Леон Крейтл нахмурил брови.
— Каждый думает, что умрет другой, а не он… Ну, а каково ваше объяснение?
— Где-то в глубине души человек знает, что от него что-то останется.
— Что останется? Кости. В конце концов даже они сгниют. Чепуха.
— Война это инстинкт, — сказала Стефа. Наша дискуссия происходила у нее на кухне, и все это время Стефа гладила носовые платки и свое белье. Она поставила утюг на металлическую подставку и добавила: — Если ты не отправишься на войну, твой враг придет к тебе. В любом случае ты лишишься жизни. Мужчины все сумасшедшие.
— Теперь женщины тоже становятся солдатами — воюют точно так же, как мужчины, — сказал я.

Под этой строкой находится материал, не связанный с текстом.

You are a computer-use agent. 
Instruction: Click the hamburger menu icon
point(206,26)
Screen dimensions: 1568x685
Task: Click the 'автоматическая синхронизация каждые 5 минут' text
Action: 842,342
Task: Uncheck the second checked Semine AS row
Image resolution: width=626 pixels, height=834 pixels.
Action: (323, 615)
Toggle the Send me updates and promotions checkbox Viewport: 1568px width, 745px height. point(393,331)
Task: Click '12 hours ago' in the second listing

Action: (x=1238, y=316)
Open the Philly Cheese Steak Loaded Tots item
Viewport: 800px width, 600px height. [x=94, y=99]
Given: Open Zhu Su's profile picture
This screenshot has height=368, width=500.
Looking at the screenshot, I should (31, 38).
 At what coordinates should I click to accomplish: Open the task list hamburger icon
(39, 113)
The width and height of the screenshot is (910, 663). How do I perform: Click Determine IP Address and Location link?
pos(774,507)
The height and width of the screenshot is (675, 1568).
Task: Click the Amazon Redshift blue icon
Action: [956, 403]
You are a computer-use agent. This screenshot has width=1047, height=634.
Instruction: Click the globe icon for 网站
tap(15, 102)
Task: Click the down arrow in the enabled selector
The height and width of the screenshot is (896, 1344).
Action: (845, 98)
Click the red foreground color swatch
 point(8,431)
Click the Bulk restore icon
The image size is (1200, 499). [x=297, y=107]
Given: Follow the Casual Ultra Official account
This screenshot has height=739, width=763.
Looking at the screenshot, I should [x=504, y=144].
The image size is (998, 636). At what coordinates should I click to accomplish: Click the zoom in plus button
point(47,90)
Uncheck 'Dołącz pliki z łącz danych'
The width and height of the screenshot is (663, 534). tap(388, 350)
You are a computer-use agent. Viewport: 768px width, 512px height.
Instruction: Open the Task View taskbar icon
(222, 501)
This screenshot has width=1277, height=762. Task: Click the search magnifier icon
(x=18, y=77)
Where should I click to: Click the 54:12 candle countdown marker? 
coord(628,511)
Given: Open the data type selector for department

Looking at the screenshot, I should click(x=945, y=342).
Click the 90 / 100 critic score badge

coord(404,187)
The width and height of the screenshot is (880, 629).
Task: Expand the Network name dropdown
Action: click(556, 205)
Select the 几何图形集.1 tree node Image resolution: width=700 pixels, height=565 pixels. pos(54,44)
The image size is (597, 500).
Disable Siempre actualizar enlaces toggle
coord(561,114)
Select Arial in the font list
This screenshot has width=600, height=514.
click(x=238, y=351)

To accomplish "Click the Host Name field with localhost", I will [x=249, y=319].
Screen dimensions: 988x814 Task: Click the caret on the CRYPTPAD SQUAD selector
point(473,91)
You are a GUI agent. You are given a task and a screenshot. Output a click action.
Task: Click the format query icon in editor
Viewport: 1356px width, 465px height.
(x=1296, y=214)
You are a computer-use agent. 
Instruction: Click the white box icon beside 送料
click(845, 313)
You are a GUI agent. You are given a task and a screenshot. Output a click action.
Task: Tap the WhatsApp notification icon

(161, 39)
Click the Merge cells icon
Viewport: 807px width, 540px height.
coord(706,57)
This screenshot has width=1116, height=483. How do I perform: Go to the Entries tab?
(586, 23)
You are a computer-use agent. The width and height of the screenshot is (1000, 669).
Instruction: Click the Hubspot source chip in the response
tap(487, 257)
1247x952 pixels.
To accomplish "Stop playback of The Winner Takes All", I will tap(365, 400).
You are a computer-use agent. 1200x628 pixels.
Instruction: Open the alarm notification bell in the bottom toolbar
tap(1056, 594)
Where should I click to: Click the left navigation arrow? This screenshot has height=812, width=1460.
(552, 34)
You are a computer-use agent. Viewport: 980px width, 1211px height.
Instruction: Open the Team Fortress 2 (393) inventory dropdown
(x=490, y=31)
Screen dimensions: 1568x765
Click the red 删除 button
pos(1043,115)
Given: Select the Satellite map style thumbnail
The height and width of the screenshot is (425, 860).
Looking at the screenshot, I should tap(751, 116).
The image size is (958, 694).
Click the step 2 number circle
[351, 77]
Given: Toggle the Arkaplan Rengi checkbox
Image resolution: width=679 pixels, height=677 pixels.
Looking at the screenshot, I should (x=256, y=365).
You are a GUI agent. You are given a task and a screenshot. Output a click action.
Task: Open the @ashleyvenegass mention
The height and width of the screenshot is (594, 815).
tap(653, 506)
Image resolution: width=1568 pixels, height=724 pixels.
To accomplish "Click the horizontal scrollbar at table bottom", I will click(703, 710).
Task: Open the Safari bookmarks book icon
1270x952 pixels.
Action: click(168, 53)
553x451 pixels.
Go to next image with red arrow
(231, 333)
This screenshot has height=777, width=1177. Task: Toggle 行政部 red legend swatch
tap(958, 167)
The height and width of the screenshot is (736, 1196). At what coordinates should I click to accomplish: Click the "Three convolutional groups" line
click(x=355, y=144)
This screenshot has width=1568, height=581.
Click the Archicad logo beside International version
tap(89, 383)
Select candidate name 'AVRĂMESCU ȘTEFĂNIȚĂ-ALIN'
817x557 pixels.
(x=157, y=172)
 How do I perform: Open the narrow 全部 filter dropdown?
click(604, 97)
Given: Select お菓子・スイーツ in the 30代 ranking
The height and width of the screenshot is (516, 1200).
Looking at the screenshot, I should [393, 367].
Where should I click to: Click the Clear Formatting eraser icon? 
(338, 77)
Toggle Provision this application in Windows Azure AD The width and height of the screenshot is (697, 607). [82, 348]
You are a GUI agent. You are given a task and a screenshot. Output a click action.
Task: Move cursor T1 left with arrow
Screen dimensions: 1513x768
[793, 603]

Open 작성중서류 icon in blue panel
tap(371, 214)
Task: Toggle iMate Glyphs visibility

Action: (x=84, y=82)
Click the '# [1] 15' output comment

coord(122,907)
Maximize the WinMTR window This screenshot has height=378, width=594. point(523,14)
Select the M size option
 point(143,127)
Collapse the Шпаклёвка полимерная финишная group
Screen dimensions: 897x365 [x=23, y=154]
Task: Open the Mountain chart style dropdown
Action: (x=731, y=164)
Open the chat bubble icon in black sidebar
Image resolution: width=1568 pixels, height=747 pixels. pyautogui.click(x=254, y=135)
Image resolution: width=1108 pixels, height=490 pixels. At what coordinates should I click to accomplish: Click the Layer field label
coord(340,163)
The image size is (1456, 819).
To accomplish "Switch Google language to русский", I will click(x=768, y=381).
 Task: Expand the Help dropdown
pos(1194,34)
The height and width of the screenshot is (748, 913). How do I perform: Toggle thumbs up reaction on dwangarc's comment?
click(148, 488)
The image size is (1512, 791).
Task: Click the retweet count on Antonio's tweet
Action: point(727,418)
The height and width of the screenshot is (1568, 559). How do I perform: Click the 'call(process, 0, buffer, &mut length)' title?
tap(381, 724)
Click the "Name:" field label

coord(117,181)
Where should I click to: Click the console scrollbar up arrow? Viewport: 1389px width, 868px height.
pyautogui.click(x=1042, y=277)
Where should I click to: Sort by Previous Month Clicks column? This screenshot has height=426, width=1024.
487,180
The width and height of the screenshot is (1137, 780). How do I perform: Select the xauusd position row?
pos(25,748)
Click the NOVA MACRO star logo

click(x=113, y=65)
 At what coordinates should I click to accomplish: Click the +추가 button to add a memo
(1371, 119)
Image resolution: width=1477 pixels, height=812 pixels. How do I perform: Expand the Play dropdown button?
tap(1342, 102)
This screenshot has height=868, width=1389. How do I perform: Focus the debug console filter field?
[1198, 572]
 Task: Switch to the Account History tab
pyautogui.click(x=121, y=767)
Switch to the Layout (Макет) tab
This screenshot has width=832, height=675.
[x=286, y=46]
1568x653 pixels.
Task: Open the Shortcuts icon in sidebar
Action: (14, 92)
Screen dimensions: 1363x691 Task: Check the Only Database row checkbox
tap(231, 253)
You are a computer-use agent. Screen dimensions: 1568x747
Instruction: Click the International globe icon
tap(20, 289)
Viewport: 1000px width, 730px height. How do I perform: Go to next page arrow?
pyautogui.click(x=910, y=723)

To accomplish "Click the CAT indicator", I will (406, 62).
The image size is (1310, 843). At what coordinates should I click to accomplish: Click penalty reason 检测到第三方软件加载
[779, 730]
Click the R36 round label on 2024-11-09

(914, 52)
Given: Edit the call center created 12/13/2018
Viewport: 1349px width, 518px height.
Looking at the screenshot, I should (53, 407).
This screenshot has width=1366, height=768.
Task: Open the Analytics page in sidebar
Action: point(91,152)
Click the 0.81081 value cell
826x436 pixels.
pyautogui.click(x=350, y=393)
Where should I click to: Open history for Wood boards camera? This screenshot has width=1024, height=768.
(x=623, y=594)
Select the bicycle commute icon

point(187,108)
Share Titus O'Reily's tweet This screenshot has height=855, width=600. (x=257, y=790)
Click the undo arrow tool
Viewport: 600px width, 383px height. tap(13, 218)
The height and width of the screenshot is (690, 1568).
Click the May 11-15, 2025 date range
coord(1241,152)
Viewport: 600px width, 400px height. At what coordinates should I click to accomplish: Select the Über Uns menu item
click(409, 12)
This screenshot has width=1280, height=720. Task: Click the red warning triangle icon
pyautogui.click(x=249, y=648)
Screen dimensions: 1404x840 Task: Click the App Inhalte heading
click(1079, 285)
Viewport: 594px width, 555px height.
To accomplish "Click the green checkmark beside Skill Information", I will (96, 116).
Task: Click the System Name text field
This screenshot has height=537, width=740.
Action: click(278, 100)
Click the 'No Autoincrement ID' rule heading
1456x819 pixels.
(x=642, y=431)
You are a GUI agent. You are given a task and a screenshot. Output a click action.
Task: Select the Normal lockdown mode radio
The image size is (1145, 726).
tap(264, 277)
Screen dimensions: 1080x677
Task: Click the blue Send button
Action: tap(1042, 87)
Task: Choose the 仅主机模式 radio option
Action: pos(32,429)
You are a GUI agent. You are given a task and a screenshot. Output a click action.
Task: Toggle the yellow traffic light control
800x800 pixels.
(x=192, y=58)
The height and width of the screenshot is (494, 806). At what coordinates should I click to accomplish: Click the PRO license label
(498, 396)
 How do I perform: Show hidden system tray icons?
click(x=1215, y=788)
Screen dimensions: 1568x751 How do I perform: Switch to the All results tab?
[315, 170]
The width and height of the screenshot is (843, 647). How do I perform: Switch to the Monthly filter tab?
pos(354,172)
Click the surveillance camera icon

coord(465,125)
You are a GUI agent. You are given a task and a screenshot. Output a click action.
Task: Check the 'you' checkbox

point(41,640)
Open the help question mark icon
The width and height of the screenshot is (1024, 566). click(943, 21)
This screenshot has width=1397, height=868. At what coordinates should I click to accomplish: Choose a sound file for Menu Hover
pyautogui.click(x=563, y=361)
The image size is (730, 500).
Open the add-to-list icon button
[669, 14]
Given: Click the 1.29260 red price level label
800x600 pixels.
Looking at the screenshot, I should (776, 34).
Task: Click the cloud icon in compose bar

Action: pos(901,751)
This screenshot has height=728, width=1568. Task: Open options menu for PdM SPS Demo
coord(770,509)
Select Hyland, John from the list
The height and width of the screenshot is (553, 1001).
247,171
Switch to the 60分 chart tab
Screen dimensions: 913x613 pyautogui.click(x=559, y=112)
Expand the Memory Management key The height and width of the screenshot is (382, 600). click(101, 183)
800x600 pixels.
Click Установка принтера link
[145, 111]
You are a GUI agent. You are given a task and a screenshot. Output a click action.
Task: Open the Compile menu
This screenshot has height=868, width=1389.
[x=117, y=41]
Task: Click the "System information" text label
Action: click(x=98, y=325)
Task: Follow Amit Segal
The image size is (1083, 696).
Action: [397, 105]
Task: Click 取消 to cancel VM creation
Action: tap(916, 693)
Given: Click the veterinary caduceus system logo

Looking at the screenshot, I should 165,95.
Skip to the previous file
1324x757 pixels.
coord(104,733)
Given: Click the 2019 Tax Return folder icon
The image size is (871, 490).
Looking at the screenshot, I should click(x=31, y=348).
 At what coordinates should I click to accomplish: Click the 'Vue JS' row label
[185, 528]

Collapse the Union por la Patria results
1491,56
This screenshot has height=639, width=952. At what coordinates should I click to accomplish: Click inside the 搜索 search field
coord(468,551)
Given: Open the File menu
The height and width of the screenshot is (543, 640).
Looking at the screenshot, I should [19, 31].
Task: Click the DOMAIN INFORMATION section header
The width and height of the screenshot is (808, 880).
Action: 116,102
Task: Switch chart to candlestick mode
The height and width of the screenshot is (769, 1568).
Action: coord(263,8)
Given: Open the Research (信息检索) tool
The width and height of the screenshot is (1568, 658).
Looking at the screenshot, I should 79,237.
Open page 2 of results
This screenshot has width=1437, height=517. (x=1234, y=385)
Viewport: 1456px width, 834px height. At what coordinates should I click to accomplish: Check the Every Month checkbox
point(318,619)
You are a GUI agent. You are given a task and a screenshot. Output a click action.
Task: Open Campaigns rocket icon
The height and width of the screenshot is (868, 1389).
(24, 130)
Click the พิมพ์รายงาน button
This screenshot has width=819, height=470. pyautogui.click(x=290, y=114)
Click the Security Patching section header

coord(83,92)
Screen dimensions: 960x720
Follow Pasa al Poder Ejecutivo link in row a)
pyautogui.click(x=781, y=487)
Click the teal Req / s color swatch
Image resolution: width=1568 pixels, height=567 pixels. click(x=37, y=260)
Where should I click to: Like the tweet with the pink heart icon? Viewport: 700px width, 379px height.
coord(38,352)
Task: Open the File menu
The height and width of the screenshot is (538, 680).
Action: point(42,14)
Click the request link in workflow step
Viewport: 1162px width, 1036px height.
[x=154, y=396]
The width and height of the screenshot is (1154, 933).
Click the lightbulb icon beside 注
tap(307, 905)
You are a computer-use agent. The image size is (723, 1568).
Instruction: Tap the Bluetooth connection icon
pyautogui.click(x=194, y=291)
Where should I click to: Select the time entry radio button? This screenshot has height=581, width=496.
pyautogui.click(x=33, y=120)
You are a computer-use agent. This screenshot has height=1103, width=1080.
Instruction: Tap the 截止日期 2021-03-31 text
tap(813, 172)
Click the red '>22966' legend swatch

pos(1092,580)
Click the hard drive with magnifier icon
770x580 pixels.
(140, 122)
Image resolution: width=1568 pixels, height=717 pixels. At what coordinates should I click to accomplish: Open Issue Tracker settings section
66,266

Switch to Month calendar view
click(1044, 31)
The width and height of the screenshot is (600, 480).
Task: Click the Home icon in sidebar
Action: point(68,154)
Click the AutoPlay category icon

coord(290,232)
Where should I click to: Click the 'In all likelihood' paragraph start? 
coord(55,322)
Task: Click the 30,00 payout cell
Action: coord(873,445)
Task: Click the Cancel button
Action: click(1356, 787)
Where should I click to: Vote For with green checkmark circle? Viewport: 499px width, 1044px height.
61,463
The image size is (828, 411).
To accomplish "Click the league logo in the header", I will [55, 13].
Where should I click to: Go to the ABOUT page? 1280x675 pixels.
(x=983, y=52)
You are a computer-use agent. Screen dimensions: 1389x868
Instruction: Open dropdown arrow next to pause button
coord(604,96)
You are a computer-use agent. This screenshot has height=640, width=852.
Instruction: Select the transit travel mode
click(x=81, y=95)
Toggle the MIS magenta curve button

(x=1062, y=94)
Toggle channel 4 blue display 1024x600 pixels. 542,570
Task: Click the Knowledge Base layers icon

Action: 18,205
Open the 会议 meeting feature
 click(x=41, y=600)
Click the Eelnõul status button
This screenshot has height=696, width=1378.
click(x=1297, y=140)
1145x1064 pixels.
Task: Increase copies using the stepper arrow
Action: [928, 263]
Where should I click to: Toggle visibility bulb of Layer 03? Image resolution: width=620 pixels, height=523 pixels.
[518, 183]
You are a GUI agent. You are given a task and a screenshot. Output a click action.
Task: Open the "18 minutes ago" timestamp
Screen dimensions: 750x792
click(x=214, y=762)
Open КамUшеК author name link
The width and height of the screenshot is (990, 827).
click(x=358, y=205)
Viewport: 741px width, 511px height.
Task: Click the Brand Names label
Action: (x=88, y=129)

Когда пришло время прощаться с Леоном и Стефой, я расцеловал их обоих. Между нами возникла близость, которой больше не было между мужем и женой. Стефа соглашалась с Леоном, что когда-то она была моей любовницей. И Леон, со своей стороны, заявлял, что надеется, что я женюсь на его жене после его смерти. Он предлагал опубликовать мои работы на идише, но я никогда не принимал эти предложения. Теперь уже книгу на идише невозможно было издать без дотации, и все это казалось мне бессмысленным. Перед тем как уйти, я торжественно пообещал посетить их в Майами-Бич. Через два года мне исполнится пятьдесят, а я уже чувствовал себя стариком. Я пережил две мировые войны, вся моя семья была уничтожена, женщины, с которыми я был близок, превратились в кучки пепла. Народ, о котором я писал, был мертв. Я превратился в ископаемое давно вымершей эпохи. Когда мой редактор приглашал меня на литературный вечер, более молодые гости спрашивали: «Вы еще живы? Я думал, что…». И извинялись за свою ошибку.